How do the records below read from their first line through the line containing "Task: Select the 서울1호선 서동탄 station marker"? Write those lines out exactly.

Saved entries
----------
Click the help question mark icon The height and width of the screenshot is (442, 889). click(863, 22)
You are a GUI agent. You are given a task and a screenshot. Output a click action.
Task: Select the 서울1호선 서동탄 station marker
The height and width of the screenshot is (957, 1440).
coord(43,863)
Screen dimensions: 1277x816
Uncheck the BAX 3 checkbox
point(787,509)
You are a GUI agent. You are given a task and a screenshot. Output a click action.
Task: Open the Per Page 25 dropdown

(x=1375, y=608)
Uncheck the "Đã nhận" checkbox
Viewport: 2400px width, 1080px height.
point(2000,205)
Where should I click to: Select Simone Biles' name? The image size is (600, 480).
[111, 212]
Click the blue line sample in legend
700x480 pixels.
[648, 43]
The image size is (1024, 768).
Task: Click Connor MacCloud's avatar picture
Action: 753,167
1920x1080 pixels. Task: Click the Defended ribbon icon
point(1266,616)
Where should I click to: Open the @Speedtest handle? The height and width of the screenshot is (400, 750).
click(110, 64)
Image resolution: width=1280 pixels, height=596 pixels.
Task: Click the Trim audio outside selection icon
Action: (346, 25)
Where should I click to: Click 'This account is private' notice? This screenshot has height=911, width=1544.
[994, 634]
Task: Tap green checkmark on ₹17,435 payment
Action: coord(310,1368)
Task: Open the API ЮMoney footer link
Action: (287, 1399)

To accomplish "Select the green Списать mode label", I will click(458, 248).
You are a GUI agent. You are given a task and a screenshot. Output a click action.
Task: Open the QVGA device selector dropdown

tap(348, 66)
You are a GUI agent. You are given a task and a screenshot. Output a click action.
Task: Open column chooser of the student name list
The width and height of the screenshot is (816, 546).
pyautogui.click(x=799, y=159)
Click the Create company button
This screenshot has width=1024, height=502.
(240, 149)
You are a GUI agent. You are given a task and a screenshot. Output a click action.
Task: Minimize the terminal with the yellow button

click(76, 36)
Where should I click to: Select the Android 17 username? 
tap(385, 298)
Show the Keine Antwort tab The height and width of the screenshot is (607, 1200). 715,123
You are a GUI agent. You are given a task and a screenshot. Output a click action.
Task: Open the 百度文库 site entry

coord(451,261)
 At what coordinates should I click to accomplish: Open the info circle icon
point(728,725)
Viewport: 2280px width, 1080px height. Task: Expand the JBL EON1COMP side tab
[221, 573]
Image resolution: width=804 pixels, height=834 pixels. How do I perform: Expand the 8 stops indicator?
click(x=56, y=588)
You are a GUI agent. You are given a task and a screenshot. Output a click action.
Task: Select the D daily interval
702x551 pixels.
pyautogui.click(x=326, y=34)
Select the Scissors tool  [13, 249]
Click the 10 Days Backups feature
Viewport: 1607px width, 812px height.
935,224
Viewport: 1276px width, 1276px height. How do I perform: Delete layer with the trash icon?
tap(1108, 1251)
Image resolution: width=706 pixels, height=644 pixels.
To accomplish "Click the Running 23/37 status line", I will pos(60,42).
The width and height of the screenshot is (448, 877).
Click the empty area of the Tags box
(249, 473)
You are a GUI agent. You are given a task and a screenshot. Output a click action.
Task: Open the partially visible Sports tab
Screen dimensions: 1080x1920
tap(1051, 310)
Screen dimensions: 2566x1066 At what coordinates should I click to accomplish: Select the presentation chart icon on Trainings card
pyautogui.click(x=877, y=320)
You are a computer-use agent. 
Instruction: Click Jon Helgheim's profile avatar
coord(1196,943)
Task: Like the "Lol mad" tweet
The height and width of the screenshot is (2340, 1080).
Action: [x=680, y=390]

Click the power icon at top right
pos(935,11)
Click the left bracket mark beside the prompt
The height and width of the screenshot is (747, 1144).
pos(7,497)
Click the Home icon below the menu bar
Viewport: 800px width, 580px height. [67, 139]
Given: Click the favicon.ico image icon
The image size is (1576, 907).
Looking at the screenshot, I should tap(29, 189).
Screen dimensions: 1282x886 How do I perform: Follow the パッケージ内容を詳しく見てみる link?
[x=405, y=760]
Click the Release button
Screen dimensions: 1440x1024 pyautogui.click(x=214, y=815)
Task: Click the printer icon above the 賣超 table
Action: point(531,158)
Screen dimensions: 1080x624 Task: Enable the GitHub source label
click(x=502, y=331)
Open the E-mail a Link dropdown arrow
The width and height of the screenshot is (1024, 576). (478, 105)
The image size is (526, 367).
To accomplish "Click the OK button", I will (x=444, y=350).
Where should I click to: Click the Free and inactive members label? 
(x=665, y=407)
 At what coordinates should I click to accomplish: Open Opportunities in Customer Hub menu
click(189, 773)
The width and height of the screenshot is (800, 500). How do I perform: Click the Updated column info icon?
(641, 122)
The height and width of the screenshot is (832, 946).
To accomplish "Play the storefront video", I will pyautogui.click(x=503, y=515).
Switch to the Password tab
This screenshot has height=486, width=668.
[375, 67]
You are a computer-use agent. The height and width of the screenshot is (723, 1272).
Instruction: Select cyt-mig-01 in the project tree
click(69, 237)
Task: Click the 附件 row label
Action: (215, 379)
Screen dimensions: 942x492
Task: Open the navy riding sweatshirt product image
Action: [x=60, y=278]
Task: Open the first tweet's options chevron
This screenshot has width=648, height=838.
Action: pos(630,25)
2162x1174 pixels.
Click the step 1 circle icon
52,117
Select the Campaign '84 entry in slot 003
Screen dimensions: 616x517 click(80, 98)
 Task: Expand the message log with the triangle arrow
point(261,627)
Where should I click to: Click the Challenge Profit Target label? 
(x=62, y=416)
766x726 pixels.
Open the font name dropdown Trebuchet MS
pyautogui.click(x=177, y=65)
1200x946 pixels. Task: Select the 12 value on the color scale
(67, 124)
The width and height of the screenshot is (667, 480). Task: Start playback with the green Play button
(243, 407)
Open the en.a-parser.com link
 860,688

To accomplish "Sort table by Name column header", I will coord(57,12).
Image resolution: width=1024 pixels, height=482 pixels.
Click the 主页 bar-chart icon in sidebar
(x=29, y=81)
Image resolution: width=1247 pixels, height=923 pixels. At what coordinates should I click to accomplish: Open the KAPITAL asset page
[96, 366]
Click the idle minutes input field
----------
• Answer to this problem:
Click the help question mark icon The height and width of the screenshot is (442, 889). click(863, 22)
You are a GUI agent. You are given a task and a screenshot. Output a click action.
Task: Select the 서울1호선 서동탄 station marker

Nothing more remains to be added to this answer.